About this task:
A single number is required: how many lines in the entries hold the word "segment".

Dataset excerpts:
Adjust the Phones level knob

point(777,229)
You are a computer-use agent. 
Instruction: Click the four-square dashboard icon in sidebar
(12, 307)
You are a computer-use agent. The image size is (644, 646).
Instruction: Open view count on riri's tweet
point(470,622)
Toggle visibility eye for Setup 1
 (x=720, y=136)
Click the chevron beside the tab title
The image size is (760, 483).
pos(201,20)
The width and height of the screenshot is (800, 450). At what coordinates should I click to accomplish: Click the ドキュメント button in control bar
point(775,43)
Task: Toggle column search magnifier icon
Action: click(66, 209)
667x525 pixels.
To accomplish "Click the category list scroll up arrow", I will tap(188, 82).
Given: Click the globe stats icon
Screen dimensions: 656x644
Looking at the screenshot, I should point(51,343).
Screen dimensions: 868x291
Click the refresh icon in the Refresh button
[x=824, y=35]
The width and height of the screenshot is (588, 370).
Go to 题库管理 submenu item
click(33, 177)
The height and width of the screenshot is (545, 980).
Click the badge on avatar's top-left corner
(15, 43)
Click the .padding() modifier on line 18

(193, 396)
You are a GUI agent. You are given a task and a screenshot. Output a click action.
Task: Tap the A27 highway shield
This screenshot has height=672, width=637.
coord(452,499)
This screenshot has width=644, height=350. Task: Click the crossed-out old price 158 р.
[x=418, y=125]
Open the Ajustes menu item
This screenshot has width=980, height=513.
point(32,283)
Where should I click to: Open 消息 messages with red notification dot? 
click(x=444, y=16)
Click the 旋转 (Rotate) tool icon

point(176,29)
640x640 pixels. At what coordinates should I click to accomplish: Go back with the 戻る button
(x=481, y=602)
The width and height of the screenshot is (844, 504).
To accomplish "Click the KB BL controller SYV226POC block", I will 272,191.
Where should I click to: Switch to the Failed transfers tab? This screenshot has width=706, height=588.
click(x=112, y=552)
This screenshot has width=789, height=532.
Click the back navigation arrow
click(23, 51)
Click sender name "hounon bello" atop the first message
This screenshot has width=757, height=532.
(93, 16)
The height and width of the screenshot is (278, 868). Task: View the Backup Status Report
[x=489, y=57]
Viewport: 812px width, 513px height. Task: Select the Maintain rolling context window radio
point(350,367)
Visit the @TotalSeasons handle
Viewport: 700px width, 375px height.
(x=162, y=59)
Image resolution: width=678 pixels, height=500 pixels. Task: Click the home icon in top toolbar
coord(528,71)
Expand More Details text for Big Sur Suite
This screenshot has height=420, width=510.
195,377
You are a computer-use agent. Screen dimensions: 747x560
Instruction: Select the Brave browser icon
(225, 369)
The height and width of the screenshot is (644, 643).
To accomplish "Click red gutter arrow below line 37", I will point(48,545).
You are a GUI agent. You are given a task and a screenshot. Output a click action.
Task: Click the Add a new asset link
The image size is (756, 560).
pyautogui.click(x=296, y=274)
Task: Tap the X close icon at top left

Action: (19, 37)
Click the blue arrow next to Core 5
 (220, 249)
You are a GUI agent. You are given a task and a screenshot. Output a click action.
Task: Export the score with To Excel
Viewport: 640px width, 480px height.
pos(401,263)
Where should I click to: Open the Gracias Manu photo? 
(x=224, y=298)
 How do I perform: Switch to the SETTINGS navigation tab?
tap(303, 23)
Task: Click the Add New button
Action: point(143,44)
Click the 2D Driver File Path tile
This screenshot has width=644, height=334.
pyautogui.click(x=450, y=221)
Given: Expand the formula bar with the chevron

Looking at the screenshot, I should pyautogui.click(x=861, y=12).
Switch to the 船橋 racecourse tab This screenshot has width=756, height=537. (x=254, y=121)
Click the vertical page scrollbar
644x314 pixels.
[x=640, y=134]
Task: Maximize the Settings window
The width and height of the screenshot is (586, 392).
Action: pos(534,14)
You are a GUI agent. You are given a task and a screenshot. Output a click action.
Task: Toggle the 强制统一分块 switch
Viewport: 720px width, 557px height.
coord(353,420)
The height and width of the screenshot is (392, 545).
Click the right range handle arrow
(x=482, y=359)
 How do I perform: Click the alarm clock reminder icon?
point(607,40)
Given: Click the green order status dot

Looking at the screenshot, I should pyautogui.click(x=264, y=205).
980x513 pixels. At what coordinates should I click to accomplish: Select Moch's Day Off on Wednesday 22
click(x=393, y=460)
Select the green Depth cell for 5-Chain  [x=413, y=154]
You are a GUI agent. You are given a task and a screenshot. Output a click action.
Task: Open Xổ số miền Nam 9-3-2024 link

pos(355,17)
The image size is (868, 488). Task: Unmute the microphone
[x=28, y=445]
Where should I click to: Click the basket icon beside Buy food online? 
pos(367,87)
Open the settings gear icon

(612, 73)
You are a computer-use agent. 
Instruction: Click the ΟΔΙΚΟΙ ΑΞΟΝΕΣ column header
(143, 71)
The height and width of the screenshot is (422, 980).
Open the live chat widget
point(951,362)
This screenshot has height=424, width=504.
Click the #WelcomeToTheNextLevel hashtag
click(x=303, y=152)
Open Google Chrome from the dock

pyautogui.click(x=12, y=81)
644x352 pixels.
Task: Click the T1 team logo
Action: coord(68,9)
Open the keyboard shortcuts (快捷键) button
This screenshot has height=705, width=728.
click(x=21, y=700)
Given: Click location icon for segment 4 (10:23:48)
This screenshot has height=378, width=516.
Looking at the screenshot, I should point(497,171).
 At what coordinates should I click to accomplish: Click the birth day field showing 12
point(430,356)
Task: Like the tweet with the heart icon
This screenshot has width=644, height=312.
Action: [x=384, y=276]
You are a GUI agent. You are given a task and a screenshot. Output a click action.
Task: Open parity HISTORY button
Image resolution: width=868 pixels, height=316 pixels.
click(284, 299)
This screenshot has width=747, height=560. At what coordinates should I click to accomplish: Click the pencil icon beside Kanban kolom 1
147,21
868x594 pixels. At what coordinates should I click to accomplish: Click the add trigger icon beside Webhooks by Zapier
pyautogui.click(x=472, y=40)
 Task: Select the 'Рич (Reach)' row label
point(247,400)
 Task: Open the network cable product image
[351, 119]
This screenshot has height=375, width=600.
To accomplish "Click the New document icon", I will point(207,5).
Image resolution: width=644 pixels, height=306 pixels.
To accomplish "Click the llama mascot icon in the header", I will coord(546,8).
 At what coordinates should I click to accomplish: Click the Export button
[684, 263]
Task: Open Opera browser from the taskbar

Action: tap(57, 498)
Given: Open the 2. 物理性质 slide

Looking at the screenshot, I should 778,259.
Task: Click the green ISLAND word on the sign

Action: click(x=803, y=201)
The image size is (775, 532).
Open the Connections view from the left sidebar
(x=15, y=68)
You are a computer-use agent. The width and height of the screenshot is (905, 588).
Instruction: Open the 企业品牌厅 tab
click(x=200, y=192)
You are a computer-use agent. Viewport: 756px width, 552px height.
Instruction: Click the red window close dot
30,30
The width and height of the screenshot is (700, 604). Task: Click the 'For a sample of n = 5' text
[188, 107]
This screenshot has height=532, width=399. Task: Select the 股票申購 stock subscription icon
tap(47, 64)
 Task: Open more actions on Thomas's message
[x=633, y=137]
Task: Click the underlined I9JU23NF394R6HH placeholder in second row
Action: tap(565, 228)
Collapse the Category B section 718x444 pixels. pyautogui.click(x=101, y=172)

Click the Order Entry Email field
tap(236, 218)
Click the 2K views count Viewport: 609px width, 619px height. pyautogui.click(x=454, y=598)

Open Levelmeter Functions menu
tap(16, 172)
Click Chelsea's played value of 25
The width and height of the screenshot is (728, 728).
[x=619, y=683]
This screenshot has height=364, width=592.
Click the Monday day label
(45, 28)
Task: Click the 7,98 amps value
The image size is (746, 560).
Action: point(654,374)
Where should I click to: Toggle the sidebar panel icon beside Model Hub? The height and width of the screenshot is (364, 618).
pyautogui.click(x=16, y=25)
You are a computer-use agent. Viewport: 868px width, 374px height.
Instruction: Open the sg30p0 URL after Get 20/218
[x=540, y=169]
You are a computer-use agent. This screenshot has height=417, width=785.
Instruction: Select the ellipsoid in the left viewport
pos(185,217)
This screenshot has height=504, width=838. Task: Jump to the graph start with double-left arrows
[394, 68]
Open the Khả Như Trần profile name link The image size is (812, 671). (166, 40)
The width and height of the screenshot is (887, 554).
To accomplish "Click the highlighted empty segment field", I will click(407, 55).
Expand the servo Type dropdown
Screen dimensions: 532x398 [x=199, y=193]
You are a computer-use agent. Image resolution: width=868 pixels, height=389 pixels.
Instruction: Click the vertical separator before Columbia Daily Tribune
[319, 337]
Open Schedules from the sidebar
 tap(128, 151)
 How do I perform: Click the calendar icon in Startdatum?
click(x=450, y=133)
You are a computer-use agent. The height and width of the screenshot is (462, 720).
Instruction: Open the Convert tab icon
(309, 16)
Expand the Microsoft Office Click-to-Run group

Answer below:
2